Study material -
+ + + + +
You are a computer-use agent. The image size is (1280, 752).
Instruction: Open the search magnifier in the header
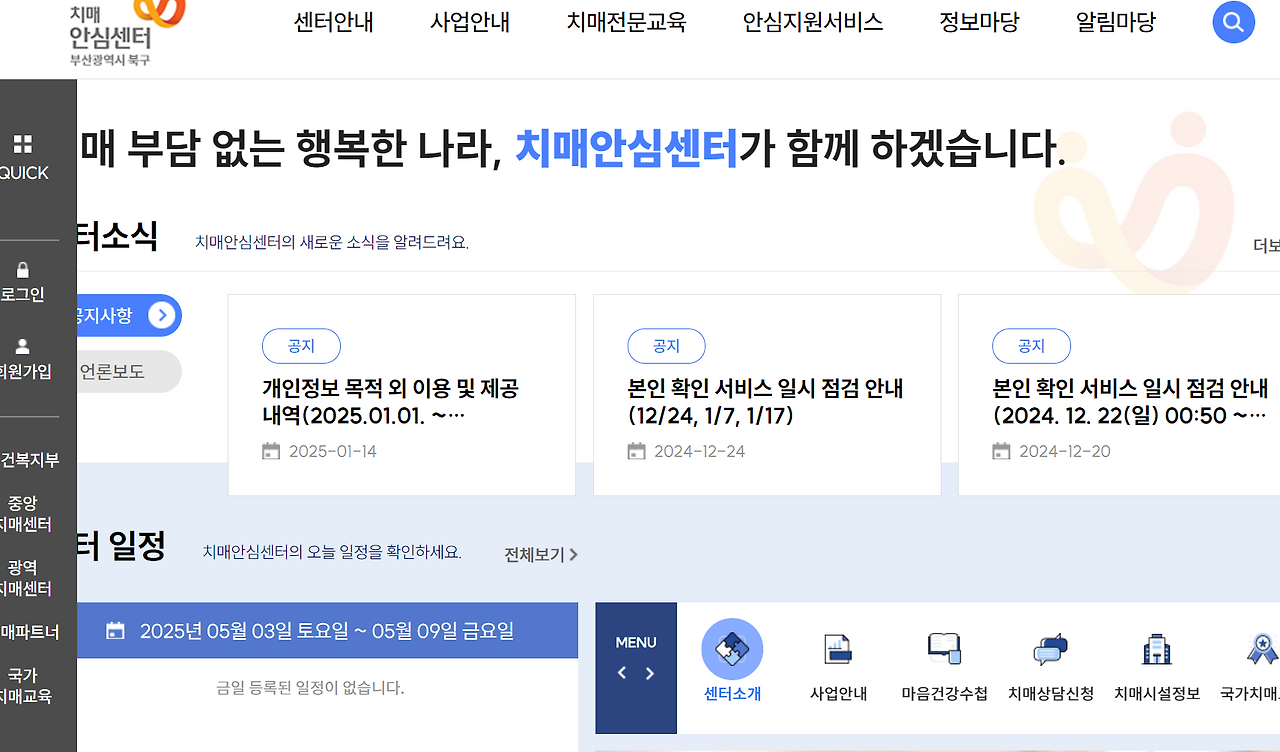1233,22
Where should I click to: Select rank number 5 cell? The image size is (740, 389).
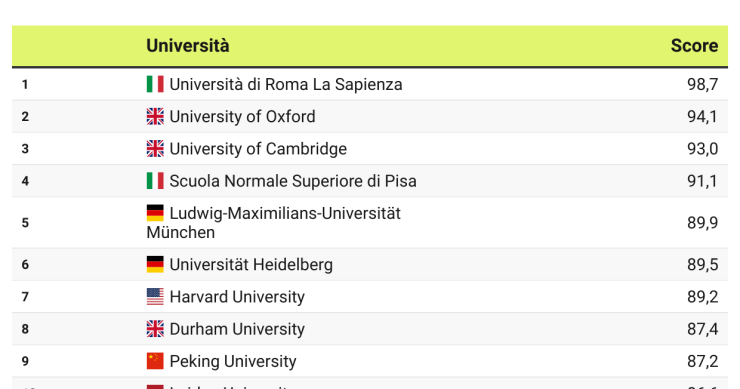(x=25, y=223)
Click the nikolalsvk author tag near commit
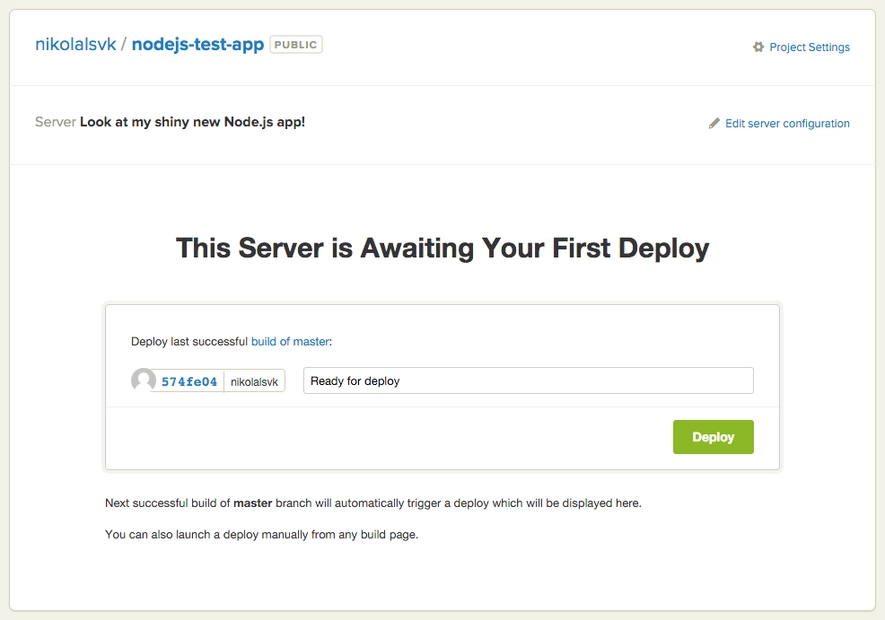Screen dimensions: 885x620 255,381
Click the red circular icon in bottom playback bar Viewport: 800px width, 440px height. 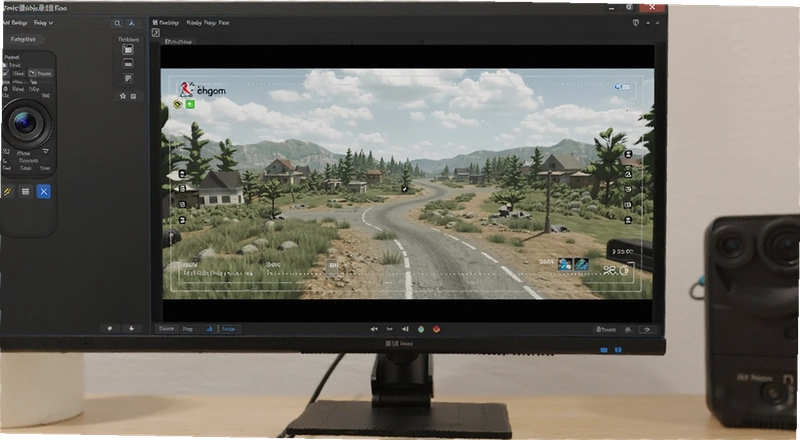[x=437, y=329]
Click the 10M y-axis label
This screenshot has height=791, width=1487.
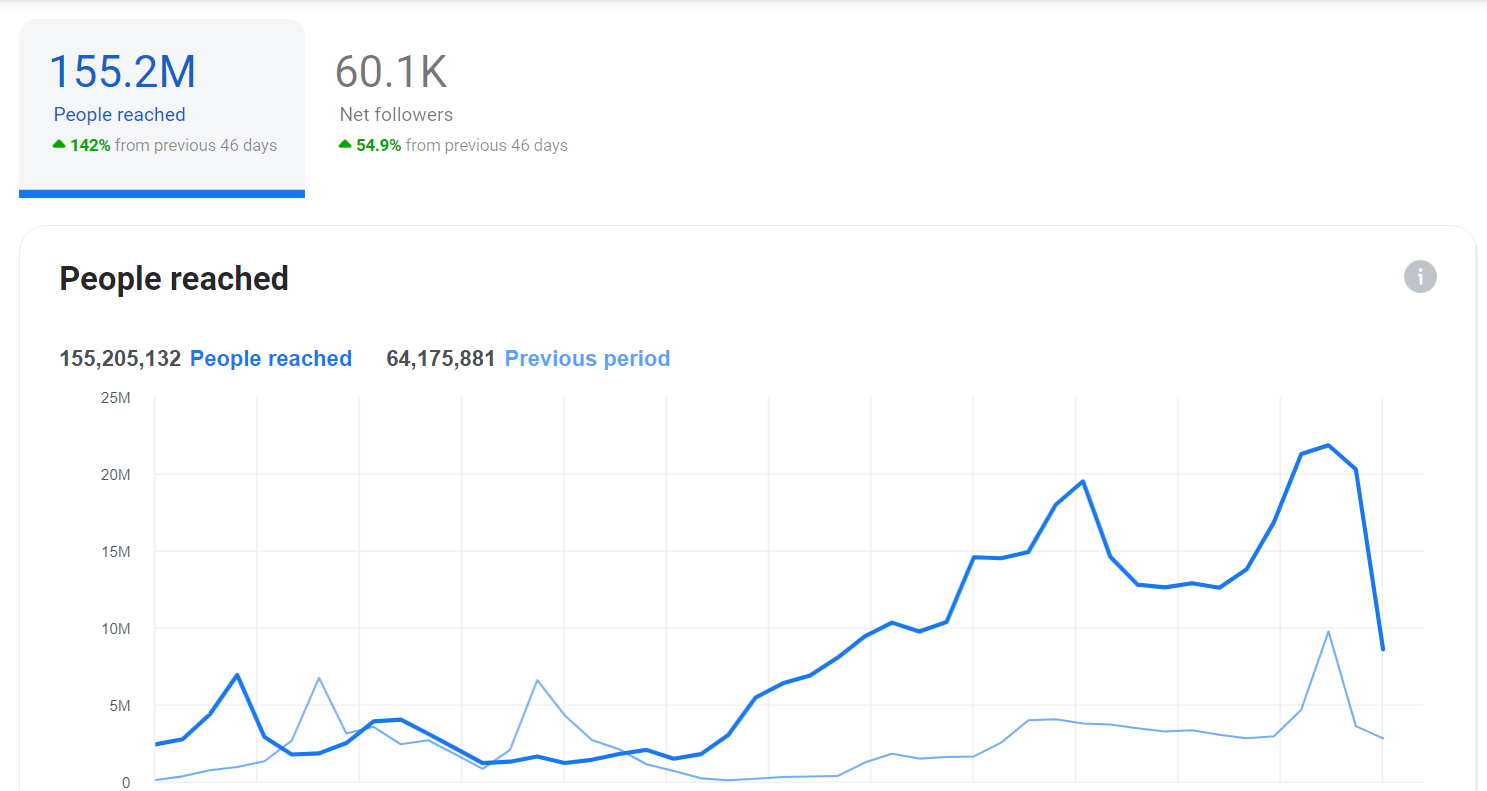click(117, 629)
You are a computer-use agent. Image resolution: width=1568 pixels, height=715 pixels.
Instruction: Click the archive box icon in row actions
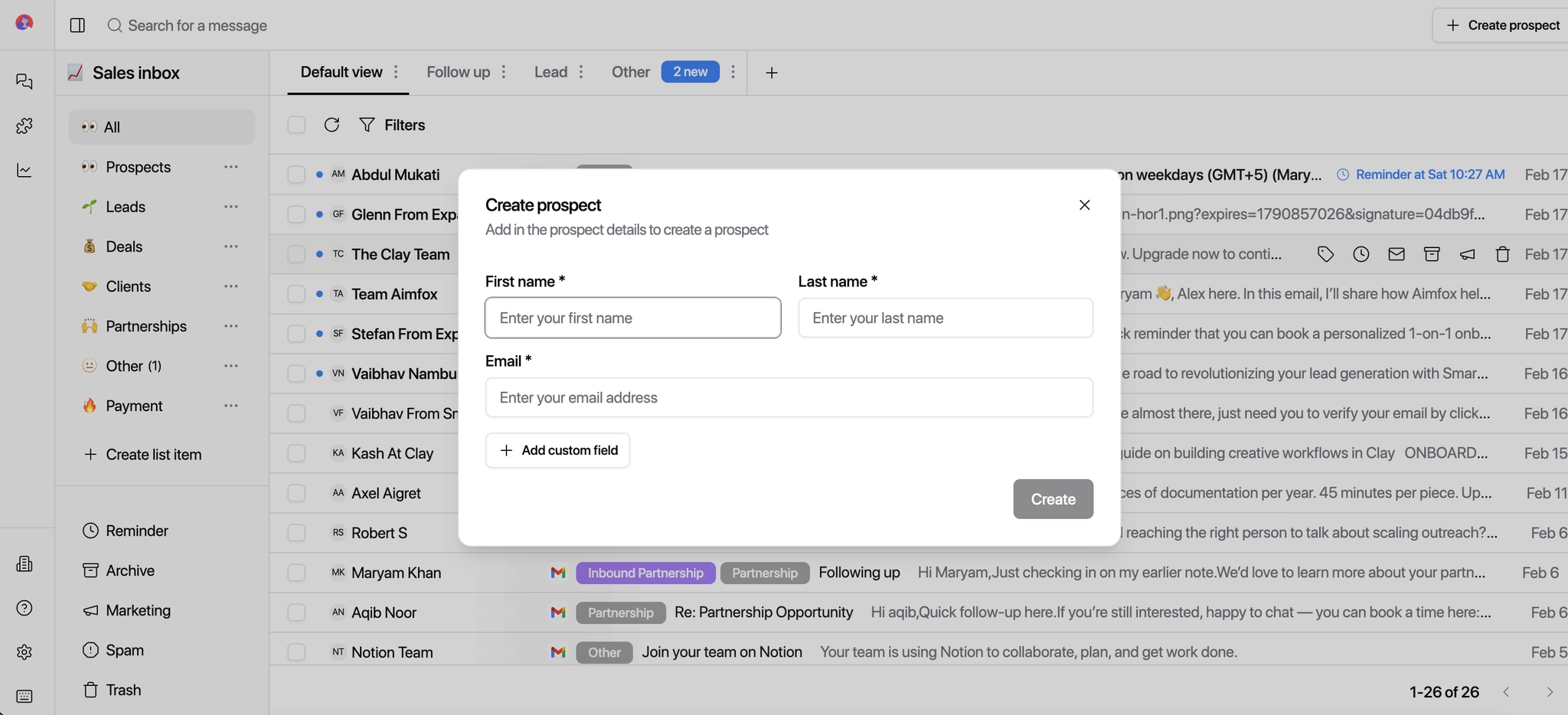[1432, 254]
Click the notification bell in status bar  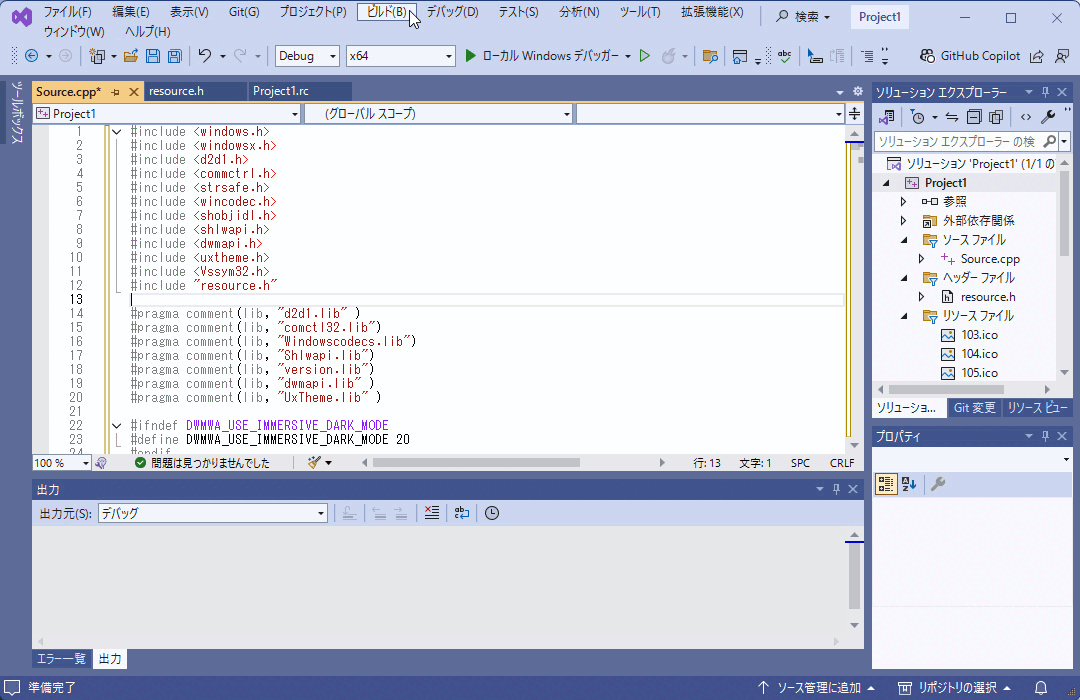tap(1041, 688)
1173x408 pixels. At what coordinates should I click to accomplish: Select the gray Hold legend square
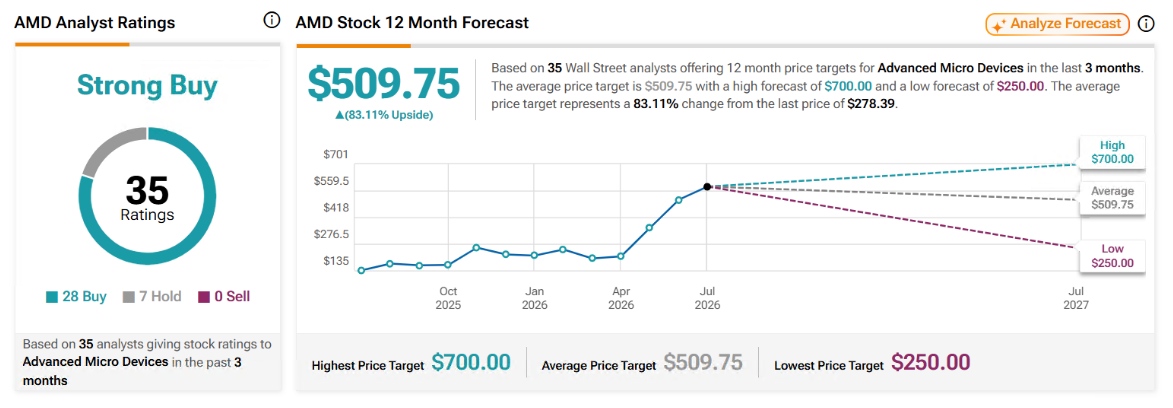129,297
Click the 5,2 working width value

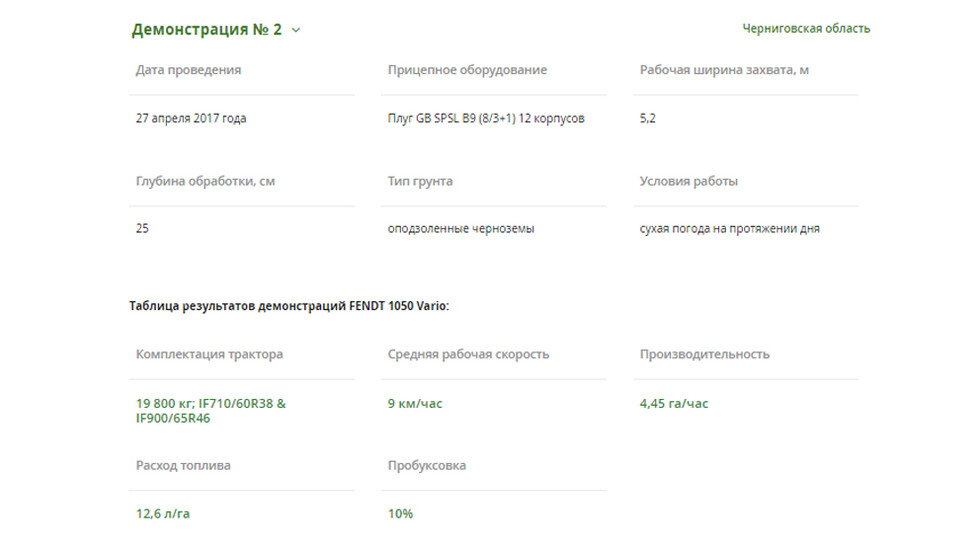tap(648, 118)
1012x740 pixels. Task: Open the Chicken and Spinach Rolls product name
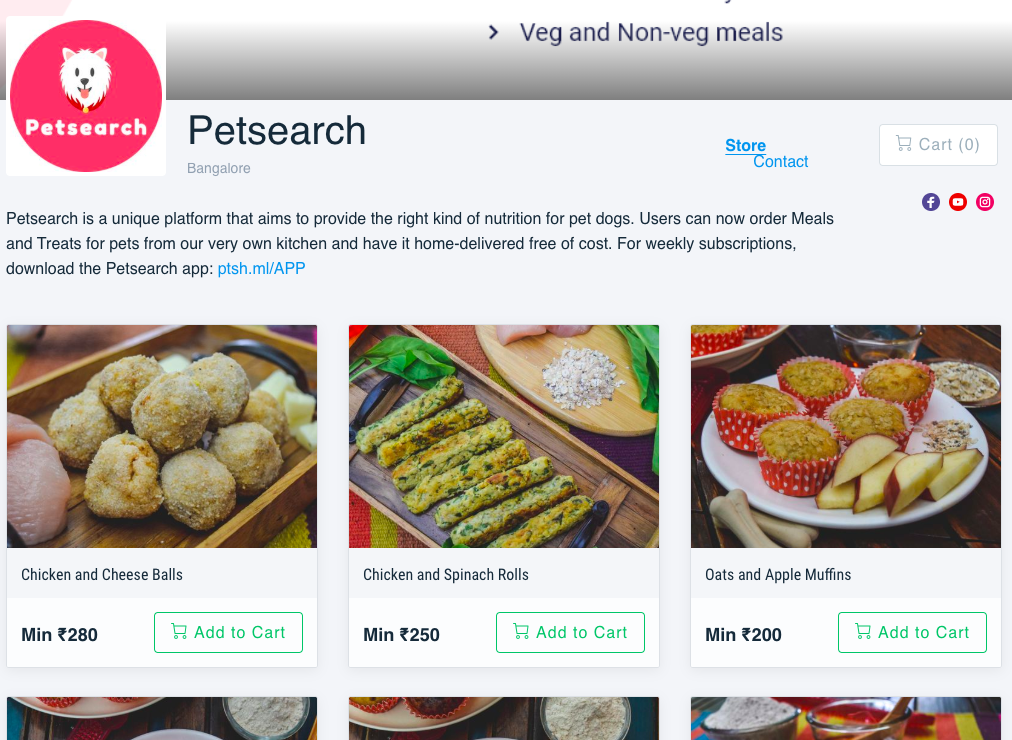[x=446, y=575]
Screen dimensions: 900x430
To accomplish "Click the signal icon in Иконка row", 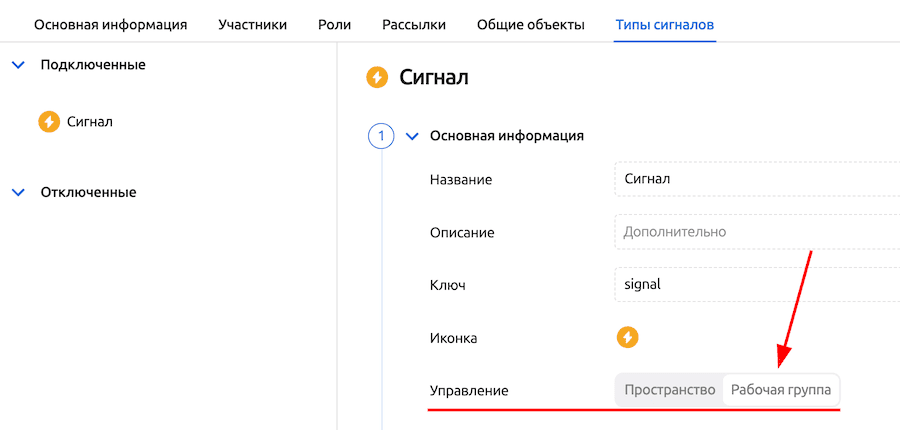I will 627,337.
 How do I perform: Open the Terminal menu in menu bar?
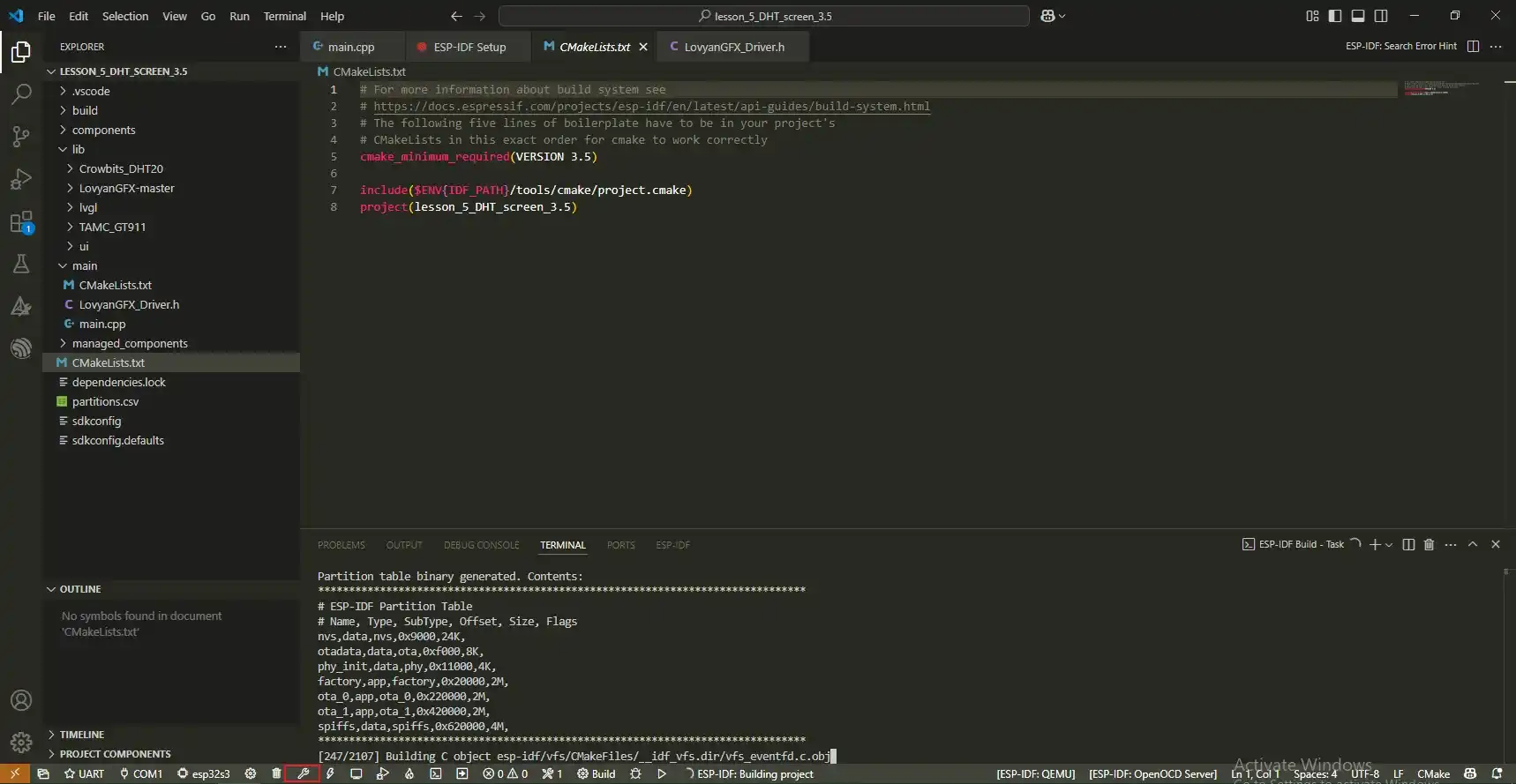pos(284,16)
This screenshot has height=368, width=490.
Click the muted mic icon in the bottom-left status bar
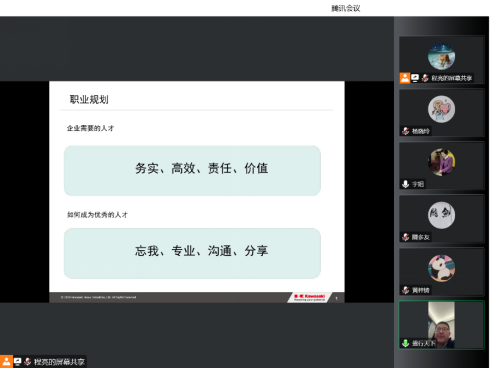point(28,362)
+ + + + +
Task goal - Pull out every line in the data above that has the word "agent".

Answer to this problem -
You are a computer-use agent. The image size is (1280, 752).
You are a computer-use agent. Image resolution: width=1568 pixels, height=715 pixels.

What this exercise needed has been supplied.